CHIEF LOGAN STATE PARK — The annual Friends of the NRA Banquet will be returning this November to the Earl Ray Tomblin Convention Center in Logan County.
Tickets are available for the event now, at $40 per person. Last year’s event was considered a major success and organizers hope that the worries about the economy this year do not take their toll on what was an extremely well enjoyed evening for dozens of outdoors enthusiasts and their families.
In addition to a delicious meal at the facility known for fine dining, the event will feature opportunities to win firearms, high end cutlery and other sporting goods through raffles and games of chance.
Chairman Keno Muncy noted that there will be more games this year for one simple reason - “We want more people to walk away with a prize,” he explained.

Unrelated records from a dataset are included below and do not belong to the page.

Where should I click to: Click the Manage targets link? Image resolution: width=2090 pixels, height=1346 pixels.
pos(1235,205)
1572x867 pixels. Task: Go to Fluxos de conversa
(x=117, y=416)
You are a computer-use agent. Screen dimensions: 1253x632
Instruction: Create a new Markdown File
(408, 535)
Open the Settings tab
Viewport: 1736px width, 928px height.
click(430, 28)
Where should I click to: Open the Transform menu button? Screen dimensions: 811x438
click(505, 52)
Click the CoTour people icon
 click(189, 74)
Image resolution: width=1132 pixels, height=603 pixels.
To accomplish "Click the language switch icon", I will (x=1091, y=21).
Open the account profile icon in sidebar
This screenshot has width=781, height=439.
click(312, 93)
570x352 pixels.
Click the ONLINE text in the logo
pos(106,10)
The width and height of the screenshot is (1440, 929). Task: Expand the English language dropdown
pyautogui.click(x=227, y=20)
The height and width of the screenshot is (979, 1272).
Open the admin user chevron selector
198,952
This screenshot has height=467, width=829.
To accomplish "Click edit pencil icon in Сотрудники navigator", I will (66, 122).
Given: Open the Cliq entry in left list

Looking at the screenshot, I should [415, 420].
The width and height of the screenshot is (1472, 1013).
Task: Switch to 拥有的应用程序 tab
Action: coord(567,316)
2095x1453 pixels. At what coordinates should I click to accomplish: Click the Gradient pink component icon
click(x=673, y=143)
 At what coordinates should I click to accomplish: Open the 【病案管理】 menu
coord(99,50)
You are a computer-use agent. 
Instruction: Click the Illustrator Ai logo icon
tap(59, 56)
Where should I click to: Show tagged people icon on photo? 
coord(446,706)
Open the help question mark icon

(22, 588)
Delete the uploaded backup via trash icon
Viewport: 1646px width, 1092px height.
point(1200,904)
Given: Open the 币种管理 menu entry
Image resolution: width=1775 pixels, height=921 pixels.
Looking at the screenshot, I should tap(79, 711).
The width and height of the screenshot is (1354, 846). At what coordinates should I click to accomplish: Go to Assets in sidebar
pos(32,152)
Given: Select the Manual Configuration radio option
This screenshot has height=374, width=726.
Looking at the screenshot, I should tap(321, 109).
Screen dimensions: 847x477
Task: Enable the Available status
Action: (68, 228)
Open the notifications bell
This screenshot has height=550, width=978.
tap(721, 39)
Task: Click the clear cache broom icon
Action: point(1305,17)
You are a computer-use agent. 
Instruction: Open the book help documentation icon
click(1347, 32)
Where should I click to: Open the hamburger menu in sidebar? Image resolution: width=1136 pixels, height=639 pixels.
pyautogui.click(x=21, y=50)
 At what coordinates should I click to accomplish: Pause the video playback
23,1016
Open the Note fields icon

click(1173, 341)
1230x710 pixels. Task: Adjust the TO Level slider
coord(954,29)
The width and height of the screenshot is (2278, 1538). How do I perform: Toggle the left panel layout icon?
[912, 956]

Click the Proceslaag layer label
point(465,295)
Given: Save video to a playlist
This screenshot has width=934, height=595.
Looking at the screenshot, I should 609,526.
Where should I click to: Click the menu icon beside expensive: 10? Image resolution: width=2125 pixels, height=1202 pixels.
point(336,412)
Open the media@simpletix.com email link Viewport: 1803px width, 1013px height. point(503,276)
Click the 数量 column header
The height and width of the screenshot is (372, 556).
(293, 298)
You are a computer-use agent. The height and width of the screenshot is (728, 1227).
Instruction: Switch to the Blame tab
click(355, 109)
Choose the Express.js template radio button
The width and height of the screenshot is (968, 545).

Jim Kilgore met with members of the Logan Area Friends of NRA to discuss this year’s event recently and went over a list of exclusive items made for the event by the top manufacturers of outdoors products sold in the USA.
“Our sponsors this year will have some really nice stuff,” Kilgore said, noting that usually firearms like the custom shotgun that is this year’s major prize are usually the most important items.
Kilgore noted that for $2,500 a sponsor can do such firearms as a “mare’s leg, .45-70 caliber lever action pistol similar to the one utilized by Steve McQueen in the classic Western TV series “Wanted: Dead or Alive” or a modernized 1911 pistol. Other firearms discussed included Bolt Action rifles, pump action shotguns, double action auto pistols and perhaps single action guns for traditionalists.
“This will be a sportsman’s dream event,” Daniel Adkins noted.
Keno Muncy discussed adding another item to the raffle list- a .22 caliber Smith & Wesson M&P pistol with a pink frame.
“We had many ladies at last year’s banquet and it is a popular and hard to find item,” Muncy noted.
Takira Muncy and Jim Kilgore discussed the idea of having a special “Women’s table” with items designed to appeal to outdoors ladies. Other members agreed it would be a good idea.
Proceeds from the event will go to fund the shooting sports in West Virginia noted Daniel Adkins, who pointed out that the Coalfield Shooters and Friends of NRA had planned to apply for several grants to improve the shooting range and do other things. Some improvements have already taken place.
“Last month, Joe Carroll, Johnny Brumfield, Kermit Workman, Steve Mayo, Ryan McGlothen, and I went to Cabella’s to pick up the clay thrower,” Jim Morrison noted. “The $350 thrower was sold at cost to the club for its $220 cost, and the club purchased the $40 two year warranty. Cabela’s also donated three nice shooting vests, at a retail price of $99 each, and two boxes of clays. The full retail of everything the club received was well over $600. Altogether the club spent less than half of what retail would have been on these items. We owe Cabela’s thanks for supporting the shooting sports. Chris Walls of Cabela’s is the one who helped orchestrate this whole thing, and he stated what the club is doing is great because there is nothing else like us in this part of the state.”
Jim Kilgore noted that October 24 is the deadline for the Logan Area Friends of the NRA and the Coalfields Shooters Association to submit their grant application to the Friends of NRA. Kilgore noted that one of the ideas- a youth shooting team, would be a good one. Earlier at a CSA meeting President Roger Ramey had brought up the idea of some improvements for the CSA’s home shooting range that a grant could help out with. Following that meeting several members of the CSA went to the new Cabella’s store in South Charleston and brought back a clay pigeon throwing machine for sporting clays events.
Kilgore said that other grants make it possible for local kids to tour Washington and meet with their congressmen and senators via a scholarship program.